##### EXCERPT #####

The “Naive” Assumption: Why It’s Brilliant 💡

Naive Bayes makes one key assumption: all features are independent given the class.

This is “naive” because in reality, features often correlate. For text:

But here’s the magic: even with this wrong assumption, Naive Bayes often works incredibly well! It’s like assuming all your detective clues are independent - not true, but good enough to catch the criminal.

Implementation: Building Naive Bayes from Scratch 🛠️

Let’s implement three types of Naive Bayes:

1. Gaussian Naive Bayes (for continuous features)

import numpy as np
from scipy.stats import norm
import matplotlib.pyplot as plt

class GaussianNaiveBayes:
    """Naive Bayes for continuous features (assumes Gaussian distribution)"""
    
    def __init__(self):
        self.class_priors = {}
        self.feature_stats = {}  # Mean and std for each feature per class
        self.classes = None
    
    def fit(self, X, y):
        """Train the classifier"""
        self.classes = np.unique(y)
        n_samples = X.shape[0]
        
        for c in self.classes:
            # Calculate prior P(class)

#####

EXERCISE AIM →
Continue the Naive Bayes tutorial from the point where it stops.

##### DATASET EXTRACT #####

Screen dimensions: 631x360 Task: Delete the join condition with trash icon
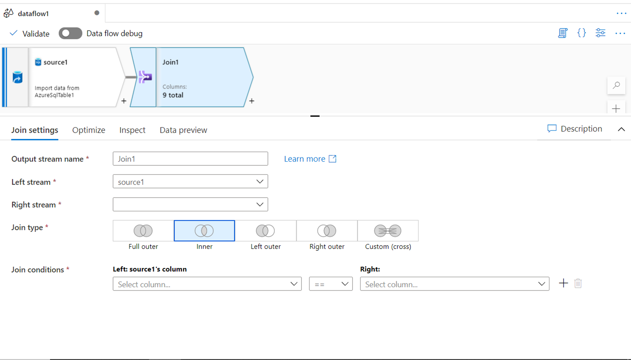[x=578, y=283]
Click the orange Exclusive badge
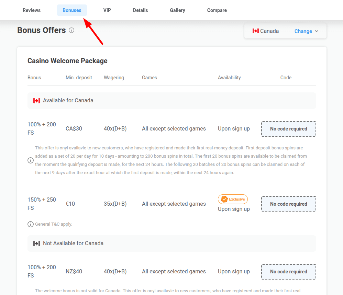 (233, 199)
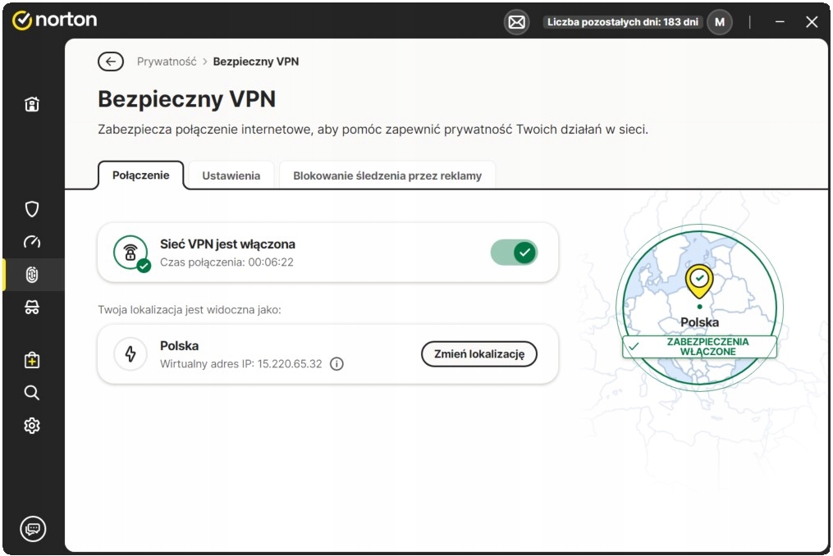Click the back arrow button
Image resolution: width=833 pixels, height=556 pixels.
click(x=111, y=62)
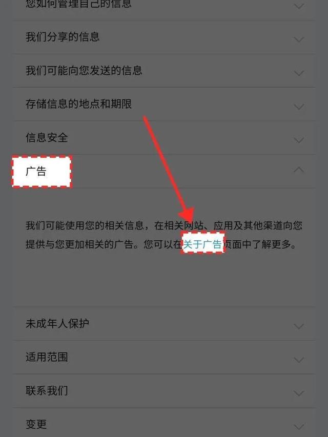Expand 您如何管理自己的信息 chevron at top

[299, 6]
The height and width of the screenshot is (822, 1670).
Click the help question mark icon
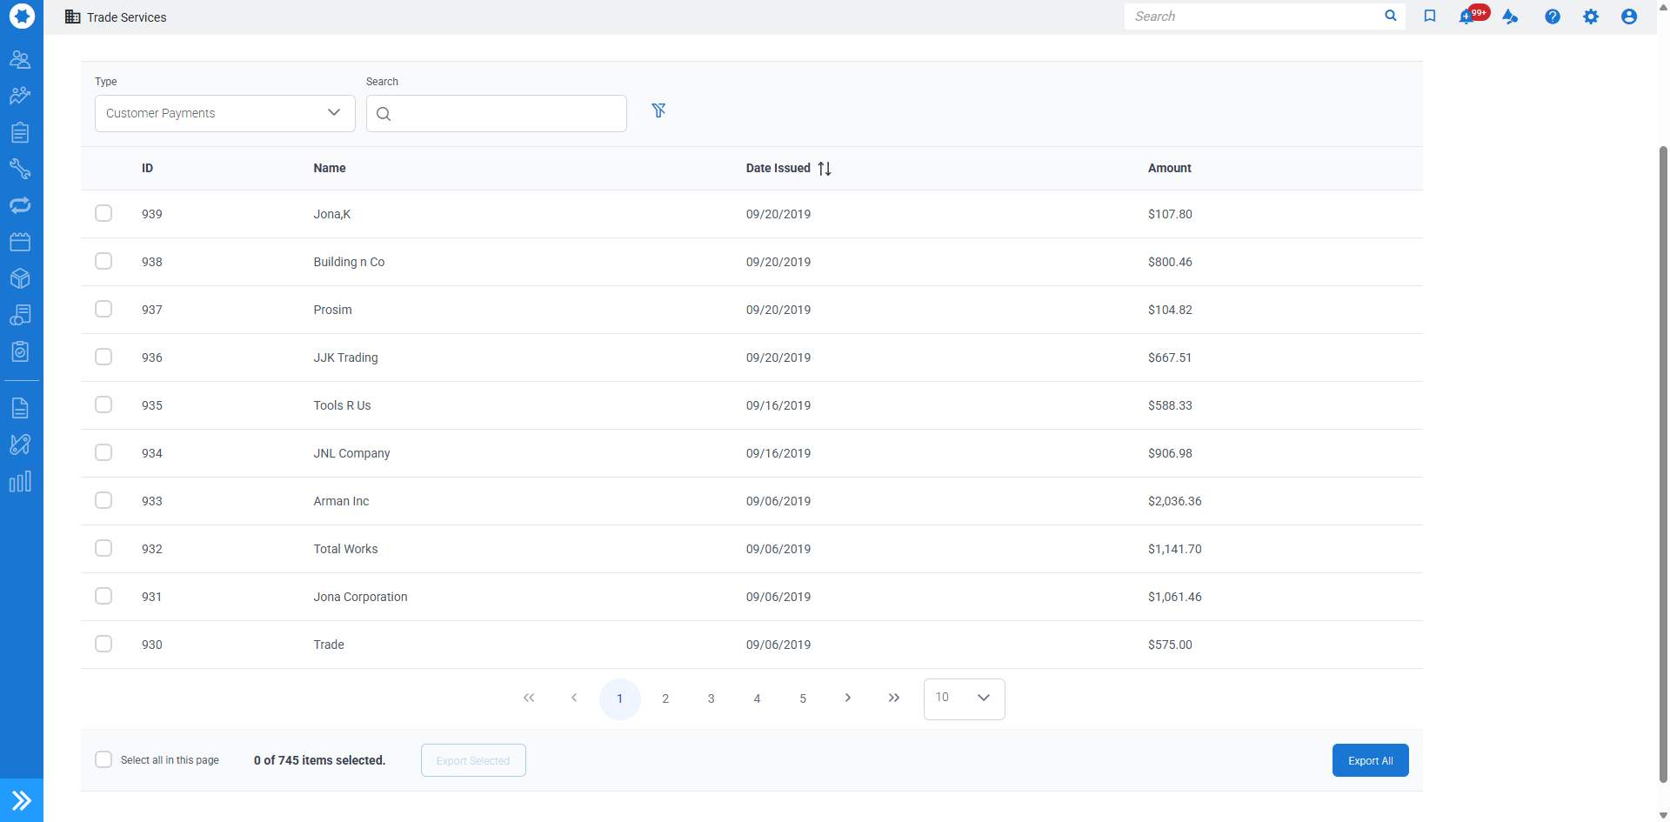click(x=1553, y=17)
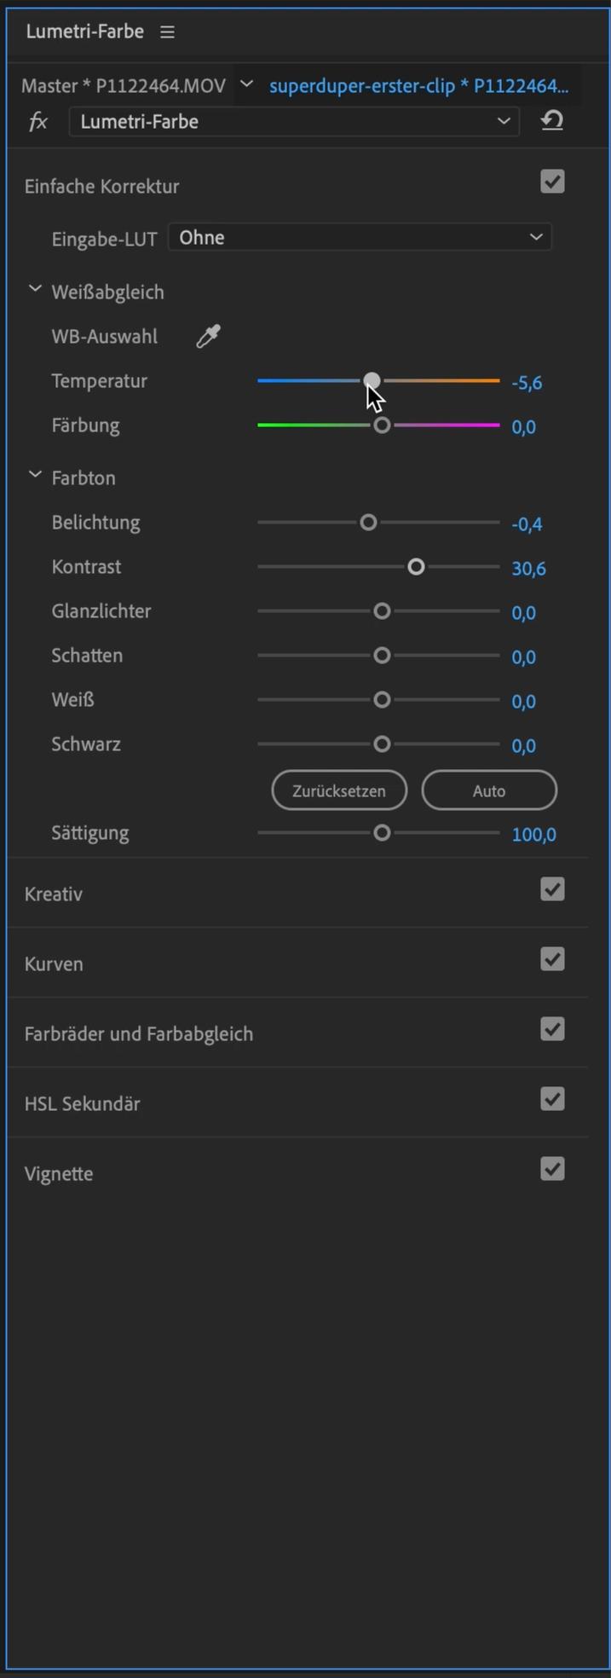The image size is (611, 1678).
Task: Open the Lumetri-Farbe effect selector dropdown
Action: 294,122
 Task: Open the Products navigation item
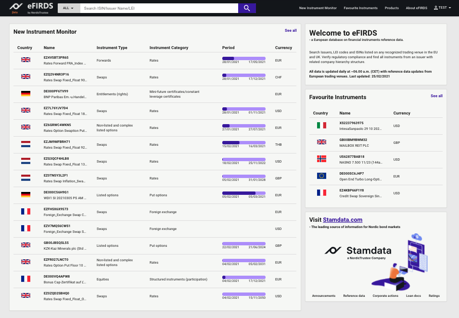[x=392, y=8]
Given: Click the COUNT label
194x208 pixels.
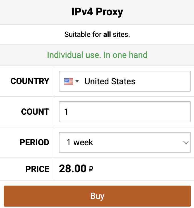Looking at the screenshot, I should [35, 112].
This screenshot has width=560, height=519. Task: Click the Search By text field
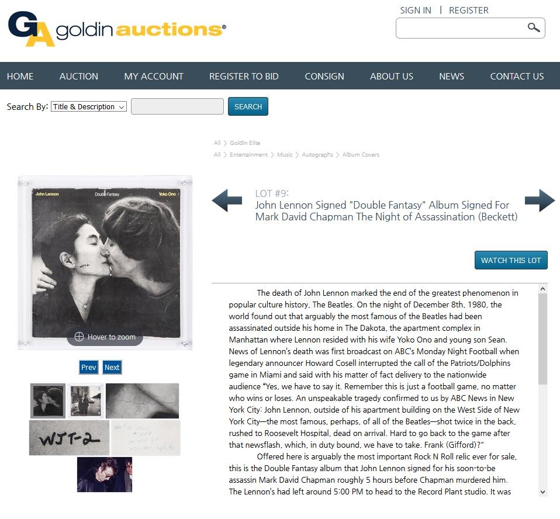[177, 106]
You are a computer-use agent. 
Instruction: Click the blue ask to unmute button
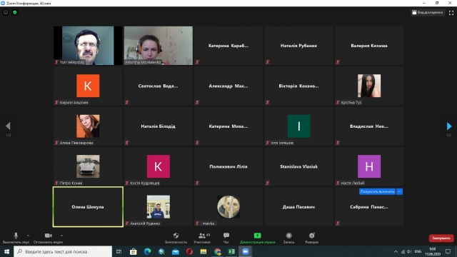(377, 191)
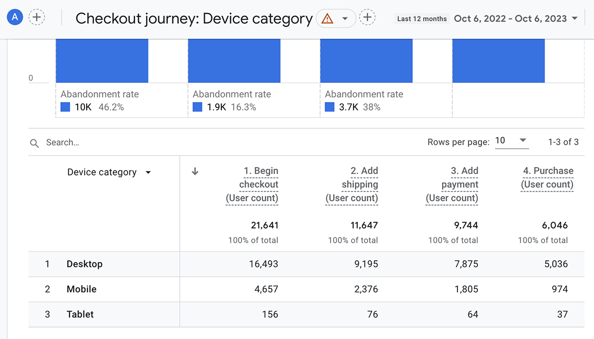The height and width of the screenshot is (339, 594).
Task: Click the blue 'A' segment avatar
Action: [x=15, y=17]
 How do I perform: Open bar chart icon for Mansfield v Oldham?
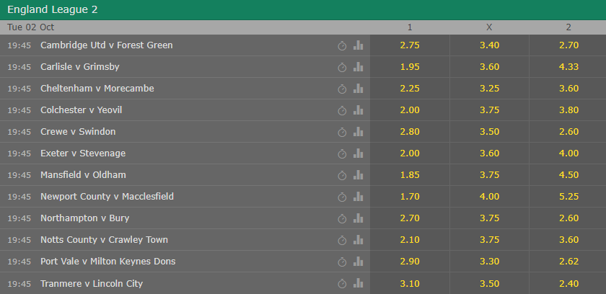(358, 175)
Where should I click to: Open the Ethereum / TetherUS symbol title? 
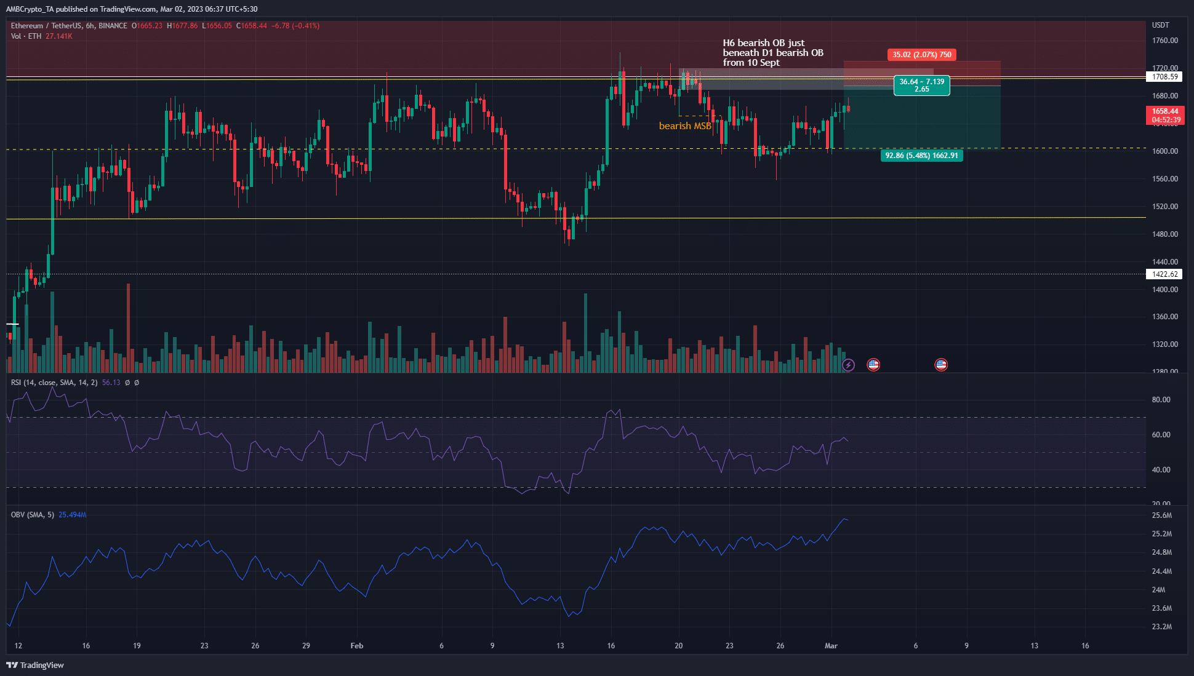coord(46,26)
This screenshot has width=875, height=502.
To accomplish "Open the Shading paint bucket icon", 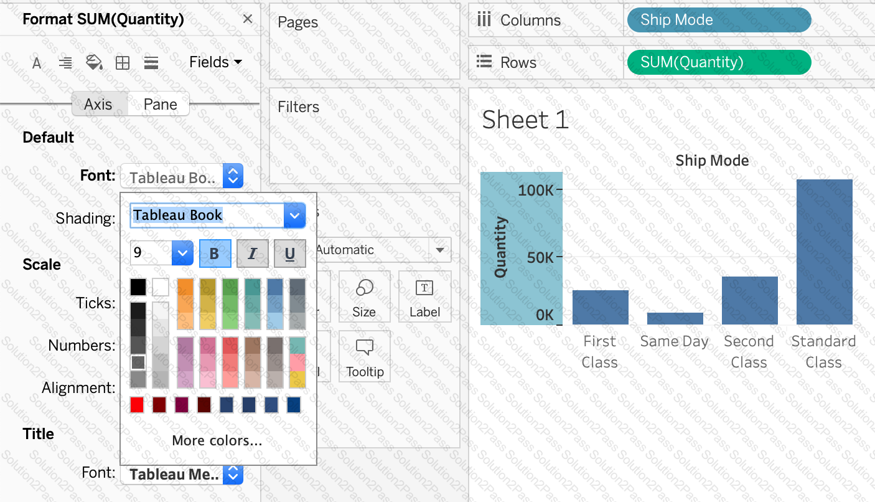I will [93, 63].
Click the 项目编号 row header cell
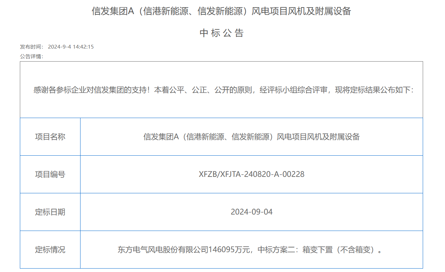This screenshot has width=445, height=272. [x=50, y=174]
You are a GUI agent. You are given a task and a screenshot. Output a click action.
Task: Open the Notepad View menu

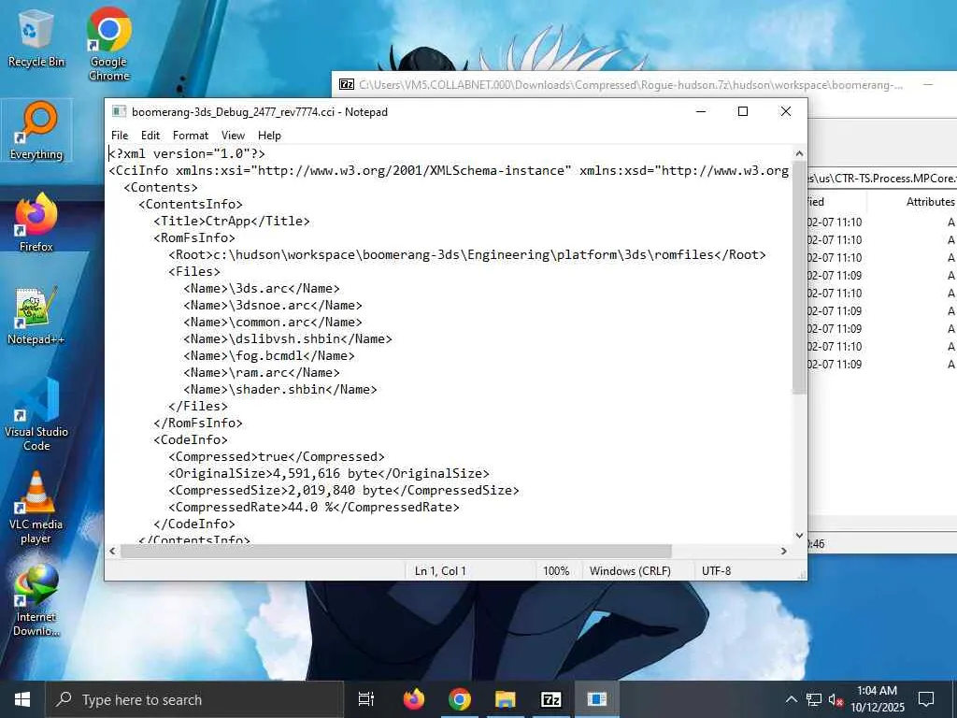233,136
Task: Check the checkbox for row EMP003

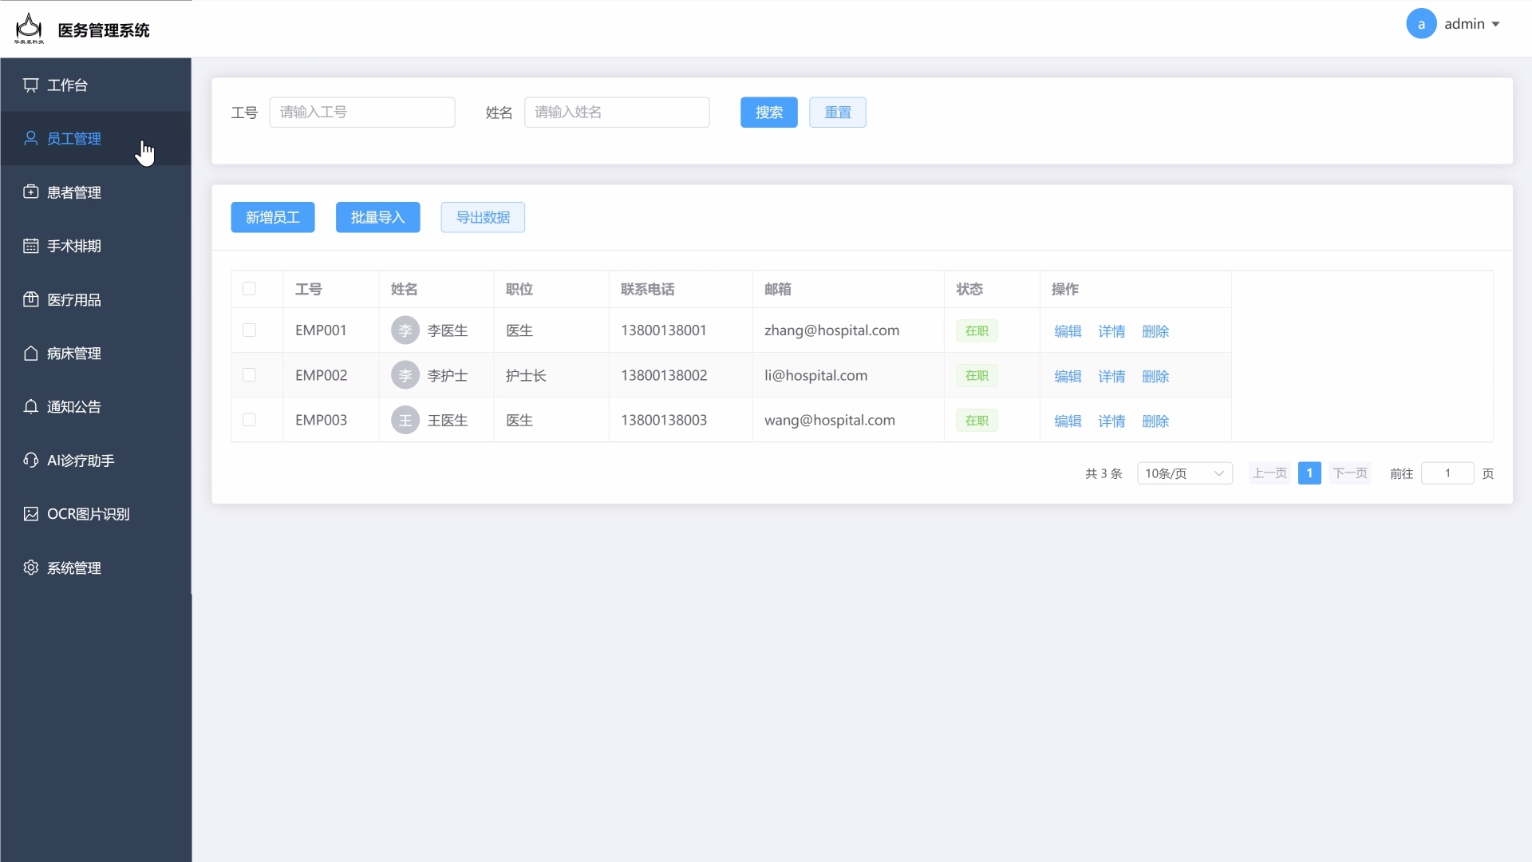Action: (249, 420)
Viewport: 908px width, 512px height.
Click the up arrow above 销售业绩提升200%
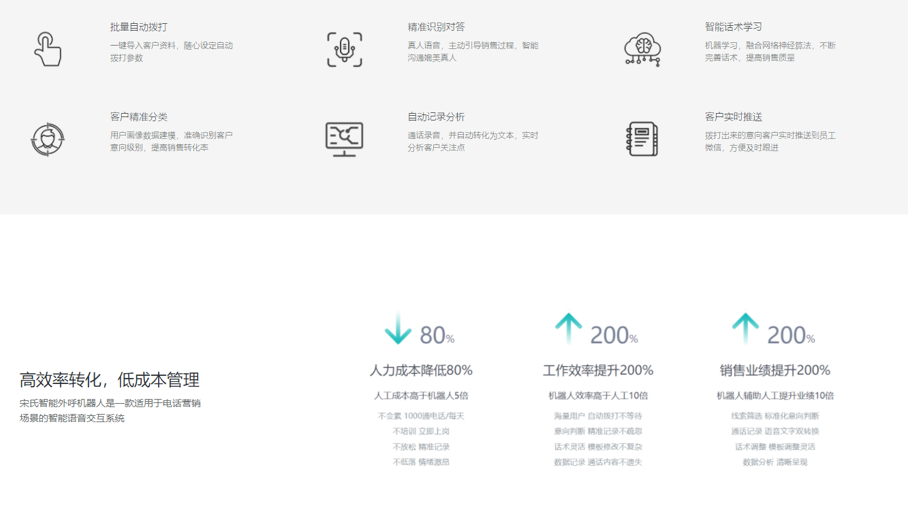pyautogui.click(x=745, y=328)
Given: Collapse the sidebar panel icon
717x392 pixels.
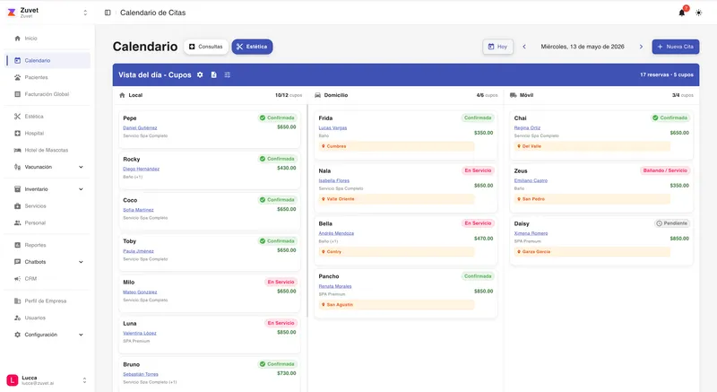Looking at the screenshot, I should point(108,13).
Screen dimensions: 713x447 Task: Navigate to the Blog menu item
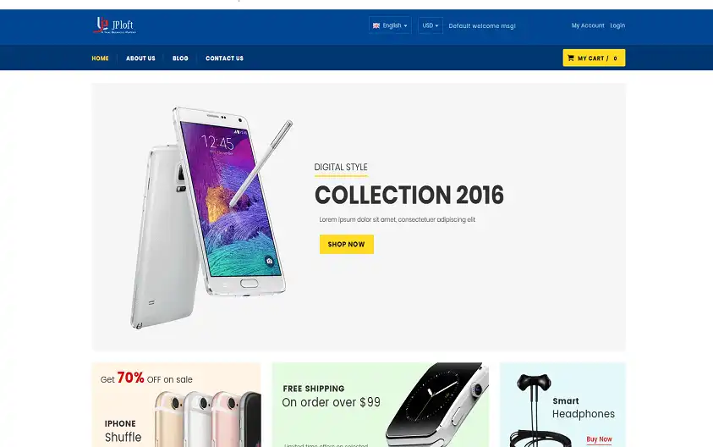coord(180,58)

#####

ANSWER TO THE TASK →
            mask = (y == c)
            self.class_priors[c] = np.sum(mask) / n_samples
            
            # Calculate mean and std for each feature
            X_c = X[mask]
            self.feature_stats[c] = {
                'mean': np.mean(X_c, axis=0),
                'std': np.std(X_c, axis=0) + 1e-6  # Add small value to avoid division by zero
            }
    
    def _calculate_likelihood(self, x, mean, std):
        """Calculate Gaussian probability density"""
        # P(x|class) = 1/√(2πσ²) * exp(-(x-μ)²/2σ²)
        return norm.pdf(x, mean, std)
    
    def _predict_sample(self, x):
        """Predict class for a single sample"""
        posteriors = {}
        
        for c in self.classes:
            # Start with prior
            posterior = np.log(self.class_priors[c])
            
            # Multiply by likelihood for each feature
            # Use log to avoid numerical underflow
            for i, feature_val in enumerate(x):
                likelihood = self._calculate_likelihood(
                    feature_val,
                    self.feature_stats[c]['mean'][i],
                    self.feature_stats[c]['std'][i]
                )
                posterior += np.log(likelihood + 1e-10)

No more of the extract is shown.